5. kit as claimed in claim 4, the positive control be wherein carried in this bottle (2) comprises trisomy 21 (T21), trisomy 18 (T18) and trisomy 13 (T13).

6. kit as claimed in claim 1, this positive control be wherein carried in this bottle (2) comprises amplification or the disappearance of long-armed or galianconism any one or more in chromosome 1-22, X and Y.

7. kit as claimed in claim 6, this positive control be wherein carried in this bottle (2) comprises amplification or the disappearance of the one or more arms being selected from lower group, and this group is made up of the following: 1q, 3q, 4p, 4q, 5p, 5q, 6p, 6q, 7p, 7q, 8p, 8q, 9p, 9q, 10p, 10q, 12p, 12q, 13q, 14q, 16p, 17p, 17q, 18p, 18q, 19p, 19q, 20p, 20q, 21q and 22q.

8. kit as claimed in claim 1, this positive control be wherein carried in this bottle (2) comprises the amplification in the region being selected from lower group, and this group is made up of the following: 20Q13,19q12,1q21-1q23,8p11-p12 and ErbB2.

9. kit as claimed in claim 1, the positive control be wherein carried in this bottle (2) comprises the amplification of lower list 3, table 4, table 5 and the region of shown in table 6 or a gene:

Table 3:

Table 4:

Table 5:

Table 6:

10. kit as claimed in claim 1, this positive control be wherein carried in this bottle (2) comprises comprising and is selected from a region of lower group or the amplification of a gene, and this group is made up of the following: MYC, ERBB2, CCND1, FGFR1, FGFR2, HRAS, KRAS, MYB, MDM2, CCNE, KRAS, MET, ERBB1, CDK4, MYCB, ERBB2, AKT2, MDM2 and CDK4.

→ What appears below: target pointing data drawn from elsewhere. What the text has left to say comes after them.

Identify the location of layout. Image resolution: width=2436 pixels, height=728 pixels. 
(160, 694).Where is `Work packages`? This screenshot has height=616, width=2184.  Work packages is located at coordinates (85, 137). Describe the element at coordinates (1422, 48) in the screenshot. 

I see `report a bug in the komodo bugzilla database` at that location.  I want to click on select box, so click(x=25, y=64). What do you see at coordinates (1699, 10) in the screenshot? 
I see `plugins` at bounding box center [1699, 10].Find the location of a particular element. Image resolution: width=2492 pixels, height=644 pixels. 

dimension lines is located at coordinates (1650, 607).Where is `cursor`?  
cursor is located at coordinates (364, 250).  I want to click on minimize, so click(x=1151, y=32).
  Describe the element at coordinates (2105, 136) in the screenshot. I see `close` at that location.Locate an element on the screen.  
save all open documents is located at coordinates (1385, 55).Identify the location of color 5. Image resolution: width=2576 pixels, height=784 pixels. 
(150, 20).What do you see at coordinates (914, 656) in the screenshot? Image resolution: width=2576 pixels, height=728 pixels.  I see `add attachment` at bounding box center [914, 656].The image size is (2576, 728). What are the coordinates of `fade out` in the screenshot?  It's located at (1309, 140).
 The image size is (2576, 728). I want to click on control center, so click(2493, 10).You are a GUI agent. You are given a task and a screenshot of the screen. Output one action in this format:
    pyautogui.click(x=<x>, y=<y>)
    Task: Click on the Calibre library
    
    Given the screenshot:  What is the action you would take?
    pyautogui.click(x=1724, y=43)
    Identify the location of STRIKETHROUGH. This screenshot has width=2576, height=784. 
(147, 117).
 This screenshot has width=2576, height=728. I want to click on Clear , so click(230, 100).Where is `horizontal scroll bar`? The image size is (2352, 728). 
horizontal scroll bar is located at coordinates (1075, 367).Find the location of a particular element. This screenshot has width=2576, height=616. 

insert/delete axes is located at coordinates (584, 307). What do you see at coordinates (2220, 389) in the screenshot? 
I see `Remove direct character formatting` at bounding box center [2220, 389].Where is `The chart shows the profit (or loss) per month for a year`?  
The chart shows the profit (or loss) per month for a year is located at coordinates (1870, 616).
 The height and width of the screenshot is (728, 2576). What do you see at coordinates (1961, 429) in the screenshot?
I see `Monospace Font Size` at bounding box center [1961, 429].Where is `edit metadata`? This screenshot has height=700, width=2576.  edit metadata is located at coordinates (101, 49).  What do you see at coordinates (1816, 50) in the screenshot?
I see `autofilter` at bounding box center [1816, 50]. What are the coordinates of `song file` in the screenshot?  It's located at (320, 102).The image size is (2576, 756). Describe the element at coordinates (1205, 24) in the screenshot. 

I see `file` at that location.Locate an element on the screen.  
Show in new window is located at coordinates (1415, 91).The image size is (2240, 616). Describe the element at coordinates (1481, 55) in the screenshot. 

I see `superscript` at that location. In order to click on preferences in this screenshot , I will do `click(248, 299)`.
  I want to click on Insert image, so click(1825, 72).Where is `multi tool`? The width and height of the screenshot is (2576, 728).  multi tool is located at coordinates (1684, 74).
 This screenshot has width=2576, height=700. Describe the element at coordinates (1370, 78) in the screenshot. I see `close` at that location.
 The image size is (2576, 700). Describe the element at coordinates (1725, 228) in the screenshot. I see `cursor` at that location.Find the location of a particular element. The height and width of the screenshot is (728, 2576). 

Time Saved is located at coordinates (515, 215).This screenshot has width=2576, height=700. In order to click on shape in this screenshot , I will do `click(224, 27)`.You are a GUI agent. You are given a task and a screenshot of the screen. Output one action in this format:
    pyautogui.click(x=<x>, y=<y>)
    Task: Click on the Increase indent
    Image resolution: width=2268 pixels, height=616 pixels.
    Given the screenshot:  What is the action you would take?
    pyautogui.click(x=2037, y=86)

11. kits according to any one of claim 1-10, wherein said label nucleic acid is antigene strand label sequence.

12. kits as claimed in claim 11, the length of wherein said label sequence is in the length range from about 30bp to about 600bp.

13. kits as claimed in claim 11, the length of wherein said label sequence is in the length range from about 100bp to about 400bp.

14. kits according to claim 11, comprise at least two or at least three or at least four or at least five or at least six or at least seven or at least eight or at least nine or at least ten or at least 11 or at least 12 or at least 13 or at least 14 or at least 15 or at least 16 or at least 17 or at least 18 or at least 19 or at least 20 or at least 25 or at least 30 or at least 35 or at least 40 or at least 50 bottles further for different label sequences.

15. kits according to claim 11, wherein said label is integrated in described contrast.

16. kits according to claim 11, wherein said label is integrated in an aptamer.

17. kits according to any one of claim 1-10, wherein one or more order-checking aptamers are loaded in this bottle (3) further.

18. kits as claimed in claim 17, wherein said order-checking aptamer comprises multiple order-checking aptamer of indexing.

19. kits as claimed in claim 18, wherein said aptamer comprises a sub-thread arm, and this sub-thread arm comprises an index sequence and one or more PCR priming site.

20. kits according to any one of claim 1-10, wherein said kit comprises a sample collection device for collecting a biological sample further.

21. kits as claimed in claim 20, wherein said sample collection device comprises a device (5) for collecting blood and a container (6) for holding blood.

22. kits according to any one of claim 1-10, wherein said kit comprises one further and is loaded with the bottle (7) that multiple DNA extracts reagent.

23. kits according to any one of claim 1-10, wherein said kit comprises a bottle (8) of the plurality of reagents be loaded with for the preparation of sequencing library further.